Thymidine

To assess the distribution of proliferating cells in the VZ, lizards injected with [³H]-thymidine with a survival time of 1.5 h were used (n = 5). The VZ was divided in six different regions, including three sulcal zones (sulcus medalis, sulcus lateralis and sulcus ventralis/terminalis) and three intersulcal zones (intersulcus corticalis, intersulcus lateralis, and intersulcus septalis) (Figure 1B). The number of [³H]-thymidine labeled cells was counted in all these regions relative to the total number of cells. This quantification was performed in two telencephalic levels: one pre-commissural (anterior) and one post-commissural (posterior), analyzing for each level a total of 7 semithin sections which were 9 μm apart to avoid counting the same cell twice. Different types of counts were performed by quantifying the total number of labeled cells/1000 cells considering sulci vs. intersulcal regions, comparing between the different sulci and intersulcal regions and differentiating between the pre- and post-commissural levels for each animal.

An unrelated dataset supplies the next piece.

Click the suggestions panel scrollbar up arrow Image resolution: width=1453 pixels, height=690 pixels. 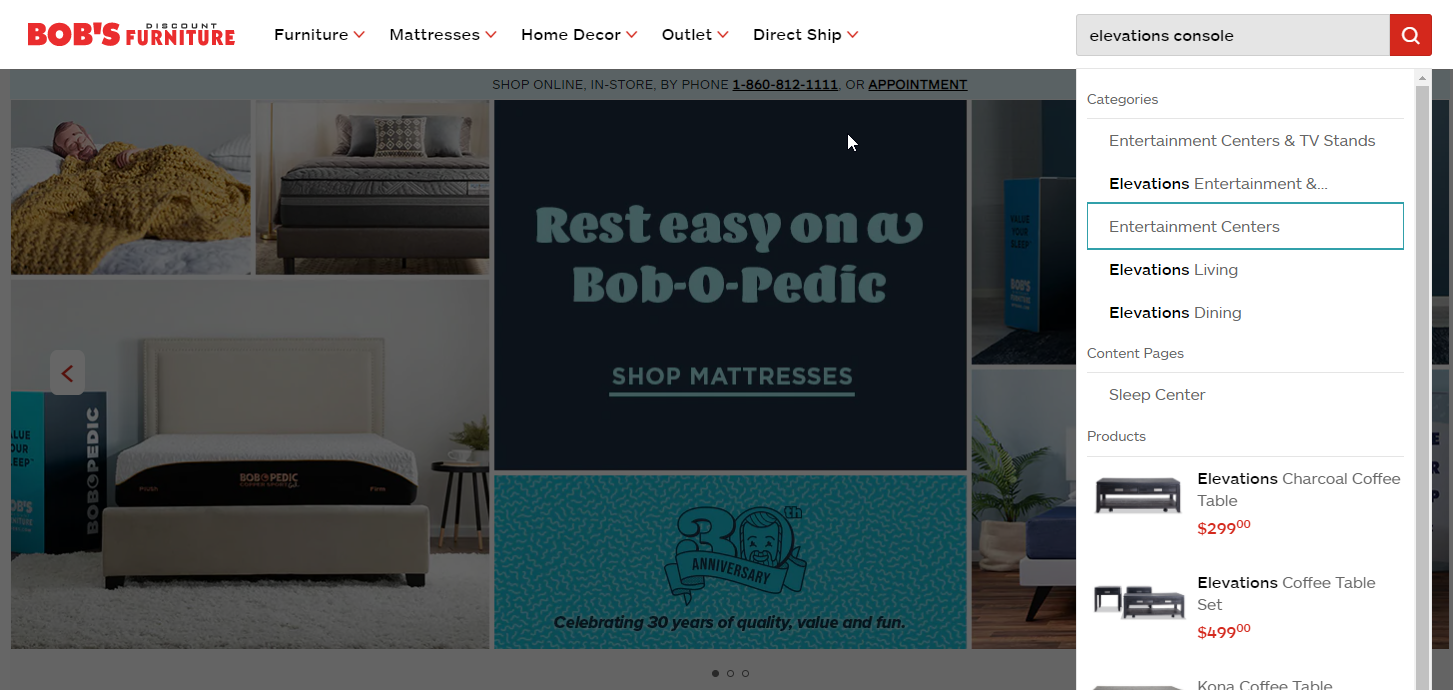1423,78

To characterize the ultrastructure of VZ proliferative cells and their derivatives, the brains of specimens with 1.5, 6, 12, 24, and 72 h survival times were examined. Between 50 and 150 [³H]-thymidine-positive ([³H]-thy⁺) cells were analyzed for each survival time, including at least two different antero-posterior levels per lizard. These cells were studied by transmission electron microscopy (TEM) to determine their ultrastructural characteristics. Counts were also made of the number of cells in mitosis (M phase) labeled relative to the total number of [³H]-thy⁺ cells.
The analysis of specimens with long survival times (1, 3, 6, and 12 months) focused mainly on the cell layer of the MC, although we also investigated whether there were labeled cells in the walls of the LVs. Within the MC we analyzed the ultrastructure of 25–50 [³H]-thy⁺ cells from each survival time to see to which neuronal type they corresponded.

Lizards received intraperitoneal injections of [³H]-thymidine (Amersham; specific activity 5 Ci/mmol). Depending on their survival time, the final dose was different. For survival times of 1.5 h to 3 days, the animals received a single injection with a dose of 5 μCi/g body weight (b. wt.), while for longer survival times (1–12 months) animals received daily injections (5 μCi/g b. wt.) during three consecutive days, up to a total dose of 15 μCi/g b. wt.
For short survival times, we injected four lizards (n = 4) for each survival time (6, 12, 24, and 72 h), except for the 1.5 h survival time, for which we injected five (n = 5). For long survival times (1, 3, 6, and 12 months) we injected 3 animals for each time (n = 3).
Following their corresponding survival time, the animals were deeply anesthetized with Ketolar (ketamine hydrochloride, 0.6 mg/g b. wt.) and perfused with saline (0.9% NaCl), followed by a fixative consisting of 4% PFA and 2% GA. The complete bodies of the lizards were postfixed in the same fixative during 24 h. The brains were removed from the skull, sectioned frontally or longitudinally on a vibratome at 200 μm, postfixed in 2% osmium tetroxide for 2 h, rinsed, dehydrated, and embedded in epoxy resin (Durcupan, Sigma, San Luis, MO, USA). Semithin sections were cut at 1.5 μm with an ultramicrotome (UC6 Ultracut, Leica, Wetzlar, Germany) and mounted on gelatin-coated glass-slides, which were dipped in LM-1 hypercoat emulsion (Amersham), dried in the dark, and stored at 4°C for 30 days. The autoradiographs were developed using standard methods and counterstained with 1% toluidine blue.